[Start of Attachment]
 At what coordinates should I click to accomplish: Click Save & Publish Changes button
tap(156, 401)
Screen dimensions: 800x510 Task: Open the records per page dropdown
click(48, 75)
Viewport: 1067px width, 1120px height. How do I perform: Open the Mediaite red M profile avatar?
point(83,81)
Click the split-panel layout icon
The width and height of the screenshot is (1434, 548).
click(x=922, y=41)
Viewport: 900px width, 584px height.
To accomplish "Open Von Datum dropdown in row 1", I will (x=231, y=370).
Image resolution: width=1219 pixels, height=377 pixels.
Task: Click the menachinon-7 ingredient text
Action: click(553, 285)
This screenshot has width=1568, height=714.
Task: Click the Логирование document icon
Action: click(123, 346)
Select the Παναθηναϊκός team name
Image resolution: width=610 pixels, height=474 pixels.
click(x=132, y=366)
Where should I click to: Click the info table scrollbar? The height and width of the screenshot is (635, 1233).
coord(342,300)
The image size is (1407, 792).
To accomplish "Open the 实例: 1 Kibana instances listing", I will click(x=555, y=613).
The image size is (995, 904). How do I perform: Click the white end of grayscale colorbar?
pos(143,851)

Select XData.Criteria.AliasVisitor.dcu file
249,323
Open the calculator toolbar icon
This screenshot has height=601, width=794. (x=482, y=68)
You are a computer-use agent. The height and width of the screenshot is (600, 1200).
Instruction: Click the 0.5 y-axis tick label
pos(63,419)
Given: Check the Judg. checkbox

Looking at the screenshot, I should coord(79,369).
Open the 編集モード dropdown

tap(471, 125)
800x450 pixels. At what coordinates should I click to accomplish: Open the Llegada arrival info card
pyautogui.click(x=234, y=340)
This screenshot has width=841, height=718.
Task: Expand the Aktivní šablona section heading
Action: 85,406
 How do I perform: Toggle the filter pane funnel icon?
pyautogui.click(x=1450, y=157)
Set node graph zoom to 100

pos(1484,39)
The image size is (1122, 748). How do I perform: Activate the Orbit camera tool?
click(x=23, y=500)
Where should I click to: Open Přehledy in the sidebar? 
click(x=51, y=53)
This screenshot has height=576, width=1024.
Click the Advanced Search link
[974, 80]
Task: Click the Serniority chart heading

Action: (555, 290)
[End of Attachment]
**Assignment**:
Transcribe, please, every line from the first line of the listing above through the line with "Click the split-panel layout icon". Keep both ends and nothing else.

**Result of the task**:
 At what coordinates should I click to accomplish: Click Save & Publish Changes button
tap(156, 401)
Screen dimensions: 800x510 Task: Open the records per page dropdown
click(48, 75)
Viewport: 1067px width, 1120px height. How do I perform: Open the Mediaite red M profile avatar?
point(83,81)
Click the split-panel layout icon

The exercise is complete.